(GIVEN INSTRUCTION)
Return each of the following items unchanged, line for line.

** start ENTRIES SHOWN **

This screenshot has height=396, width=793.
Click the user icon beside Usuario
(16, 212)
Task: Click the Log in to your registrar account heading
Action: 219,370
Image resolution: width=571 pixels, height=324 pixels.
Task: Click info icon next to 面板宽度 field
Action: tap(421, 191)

** end ENTRIES SHOWN **

(SOLUTION FOR THIS PROBLEM)
This screenshot has height=396, width=793.
Click the user icon beside Usuario
(16, 212)
Task: Click the Log in to your registrar account heading
Action: 219,370
Image resolution: width=571 pixels, height=324 pixels.
Task: Click info icon next to 面板宽度 field
Action: tap(421, 191)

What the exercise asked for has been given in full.